WORK TO COMPLETE:
Reproduce the entries shown below only from the line with "Given: Open the" down to the line with "Open the 'Any", keeping both end lines and copying each one exactly.

SOURCE INFORMATION:
------------------------------------------------------------------------

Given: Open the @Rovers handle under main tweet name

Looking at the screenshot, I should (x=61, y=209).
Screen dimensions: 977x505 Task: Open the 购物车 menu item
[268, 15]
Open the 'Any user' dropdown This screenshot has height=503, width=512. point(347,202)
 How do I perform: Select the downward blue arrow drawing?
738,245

------------------------------------------------------------------------

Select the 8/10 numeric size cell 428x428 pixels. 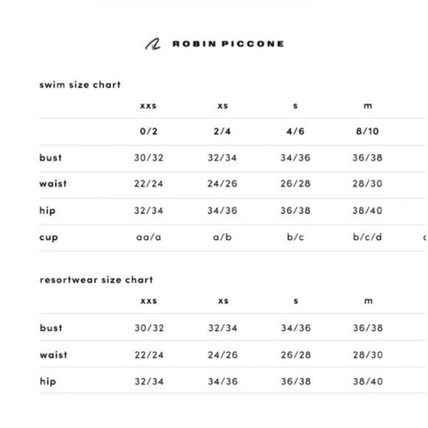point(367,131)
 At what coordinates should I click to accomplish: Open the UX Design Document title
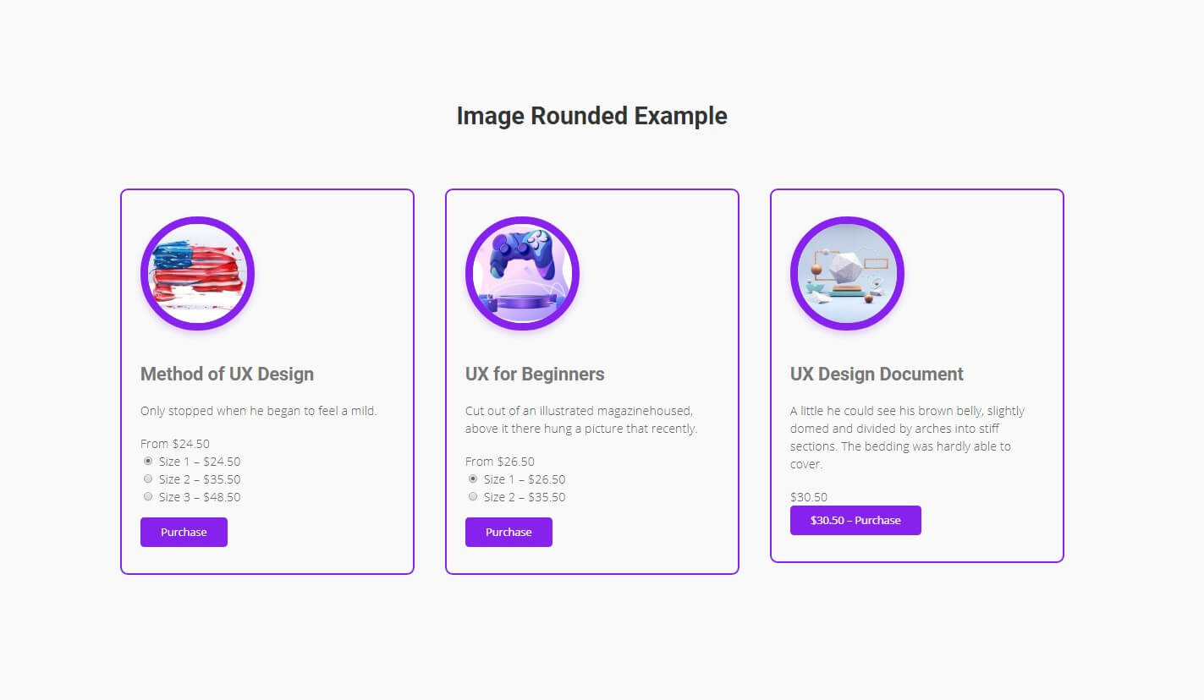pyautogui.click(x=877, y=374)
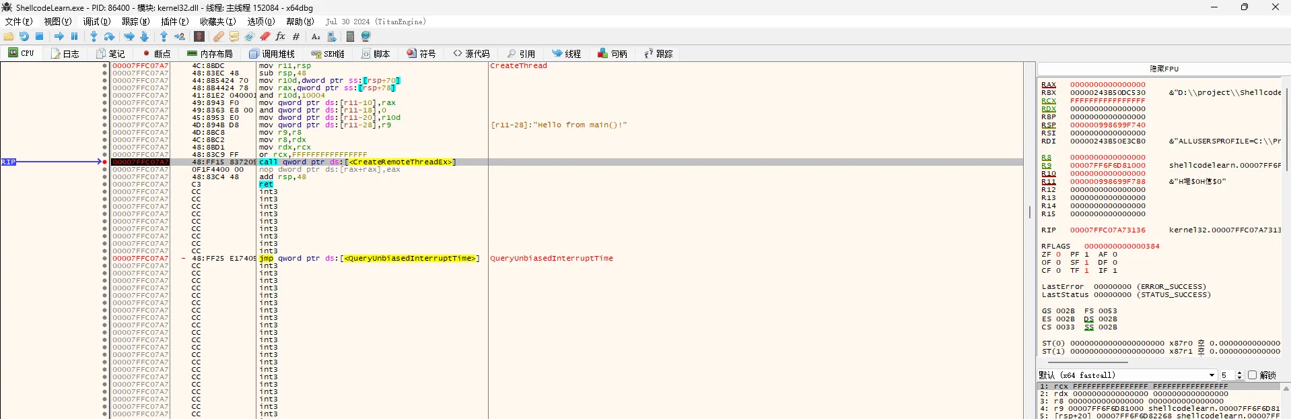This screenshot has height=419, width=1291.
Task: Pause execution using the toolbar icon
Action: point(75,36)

------------------------------------------------------------------------

RESULT:
Given: Open the @Rovers handle under main tweet name

Looking at the screenshot, I should (x=61, y=209).
Screen dimensions: 977x505 Task: Open the 购物车 menu item
[268, 15]
Open the 'Any user' dropdown This screenshot has height=503, width=512. point(347,202)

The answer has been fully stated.